We finally caught up with Moana this evening. My wife and I really enjoyed the entire film. It takes a lot for us to go out and see a movie, so we usually opt for waiting for it to come out for rent and staying at home. The most impressive part, other that Dwayne Johnson, was the water… it was rendered so beautifully, I was blown away. I am not clamoring for a Moana sequel, but if it does happen I won’t complain. Also, I would be remiss if I didn’t mention the female lead HERO. She was excellent!
It’s been years since I’ve watched this film. For some reason it doesn’t seem to get the same love as other Disney production. Today I found it on Netflix and decided to give it another viewing. I love the Steampunk aesthetic of the movie, along with the traditional
animation mixed with computer generated elements. Many well known voices lend their talent to this adventure, such as Jim Varney, Florence Stanley, James Garner, and the great Leonard Nimoy.
There is a sequel available, also on Netflix. Now I won’t expect too much as far as infamous direct to video sequels go, but I am pretty easy going and plan on enjoying it.
This film is seven years old, and I am only now finding out about it. It is an incredibly compelling short movie with an ending that you don’t see coming. I totally dig the whole production. Watch it for yourself. If you’ve seen it before, watch it again, and give the creator’s a thumbs up. They’ve earned it.

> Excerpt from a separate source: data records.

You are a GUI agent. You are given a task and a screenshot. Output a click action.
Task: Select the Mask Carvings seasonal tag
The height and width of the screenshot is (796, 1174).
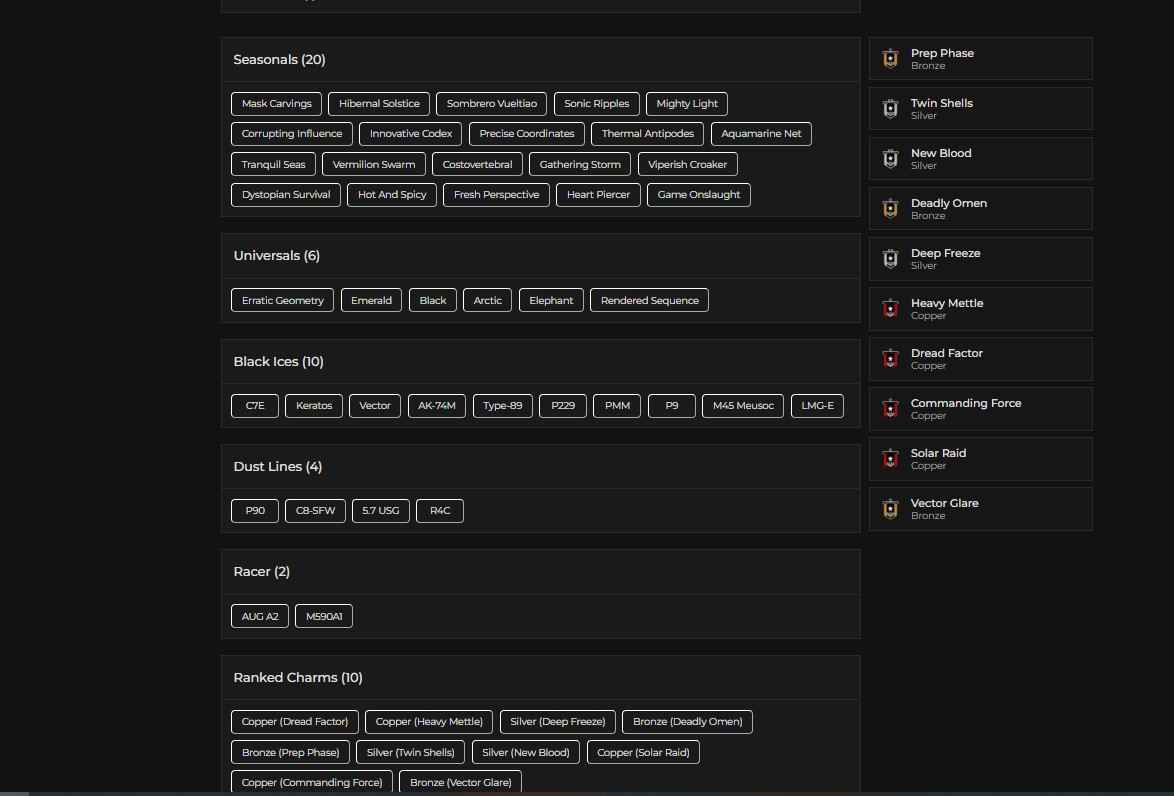click(x=277, y=104)
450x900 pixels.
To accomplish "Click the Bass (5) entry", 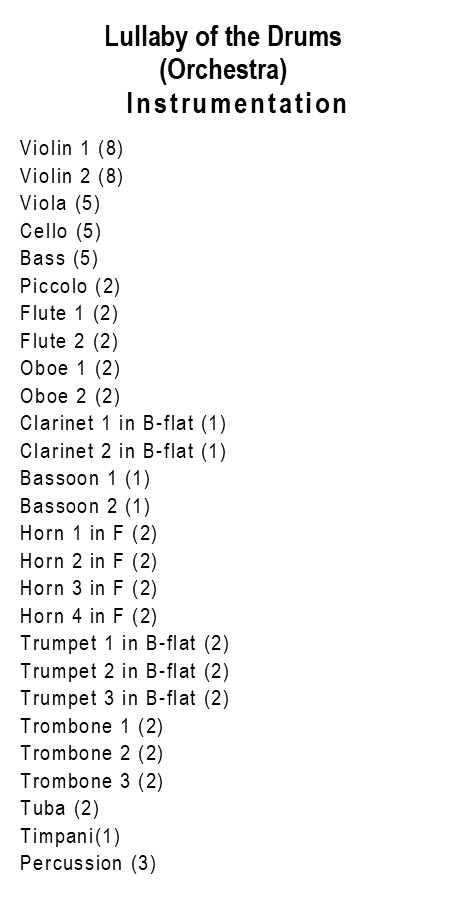I will pyautogui.click(x=59, y=258).
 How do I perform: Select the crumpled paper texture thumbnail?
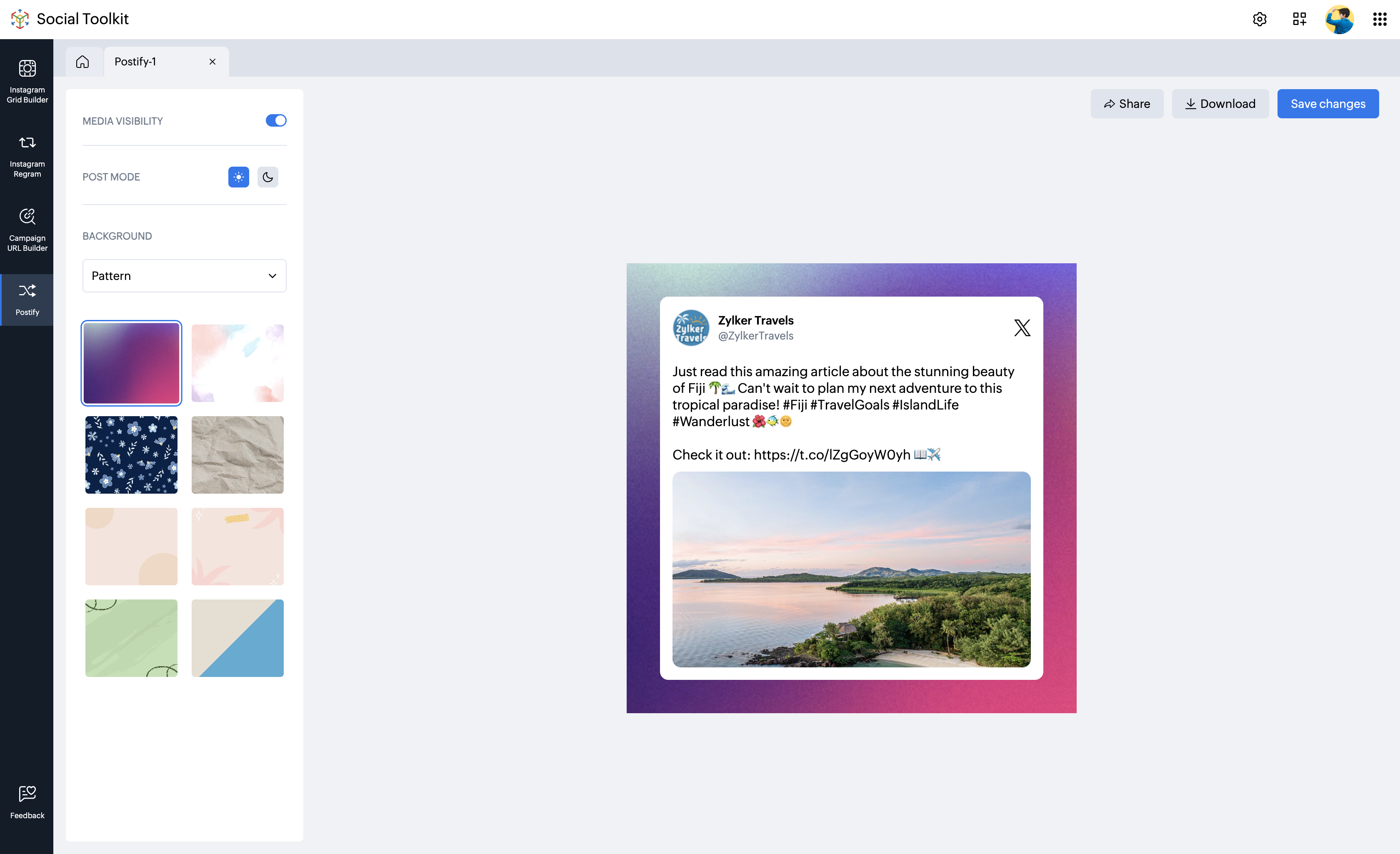coord(237,454)
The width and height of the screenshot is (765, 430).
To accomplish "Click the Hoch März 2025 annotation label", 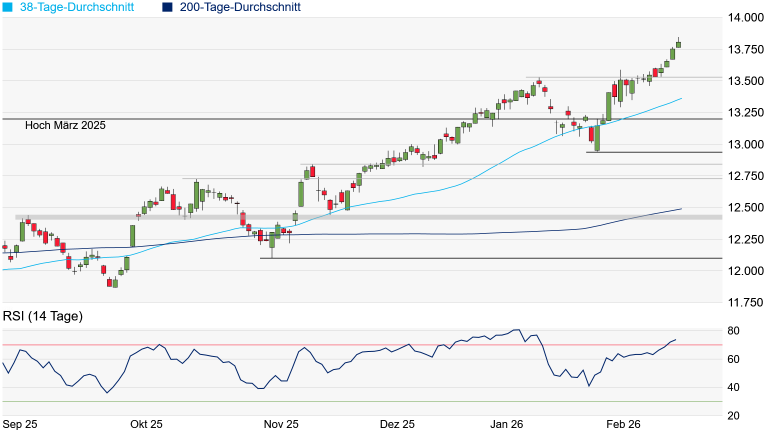I will 65,126.
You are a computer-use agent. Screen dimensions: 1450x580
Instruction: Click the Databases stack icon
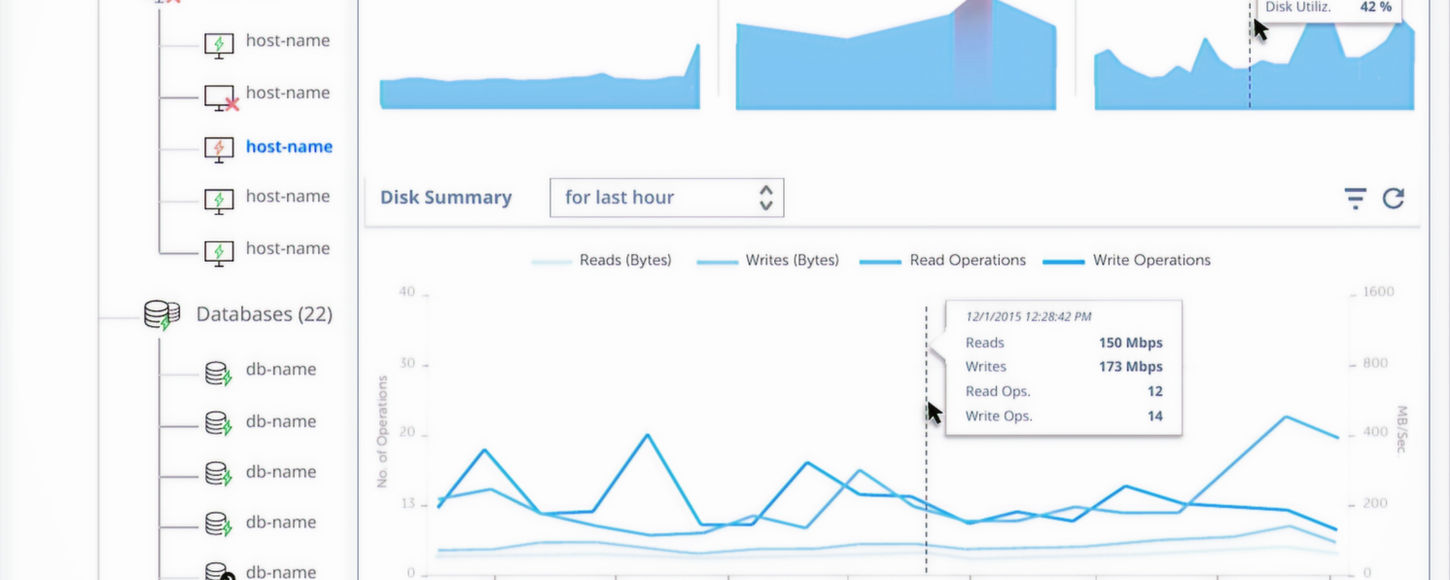[162, 315]
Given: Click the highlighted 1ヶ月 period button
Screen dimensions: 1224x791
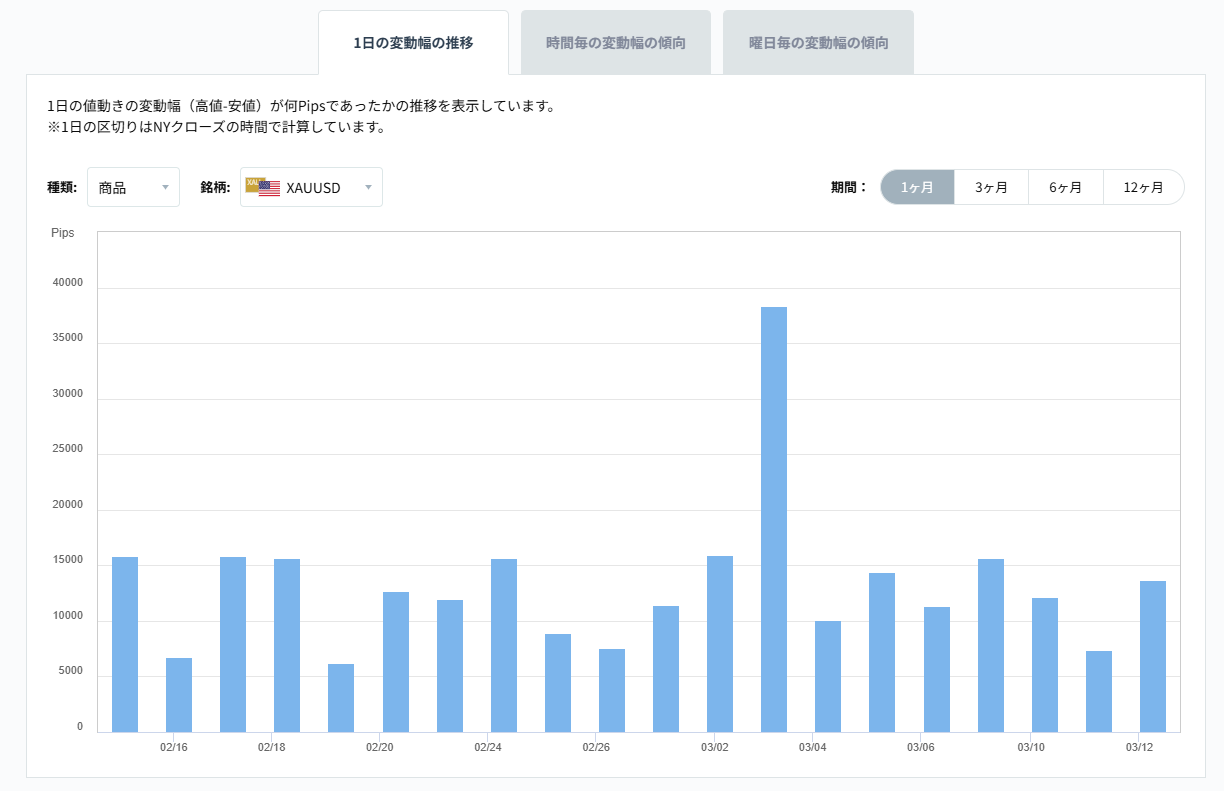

From time to time I love to revisit RetroBlasting‘s video catalogue. Check out their Star Wars Follies series. It’s pretty cool to chart the progress that Michael and Melinda have made in their production quality. Michael’s sardonic whit is a nice punctuation on in-depth mini documentaries on great toys, toons, and times.
Tonight we are have a 70’s Sci-Fi movie night double feature. “Time after Time” and “Westworld”. Two great science fiction films from the decade I was born.
H.G. Wells (Malcolm McDowell) has built a time machine, and he plans on using it to travel to a Utopian paradise in the future. But before he can, Jack the Ripper (David Warner), on the run from the police, uses it to escape and travel to 1979. Wells follows, and enlists the help of a bank teller named Amy (Mary Steenburgen) to catch Jack before he continues his killing spree. As they work together, Wells falls for Amy, even as she has a hard time believing his wild story of time travel.
Westworld is a futuristic theme park where paying guests can pretend to be gunslingers in an artificial Wild West populated by androids. After paying a sizable entrance fee, Blane (James Brolin) and Martin (Richard Benjamin) are determined to unwind by hitting the saloons and shooting off their guns. But when the system goes haywire and Blane is killed in a duel with a robotic gunslinger (Yul Brynner), Martin’s escapist fantasy suddenly takes on a grim reality.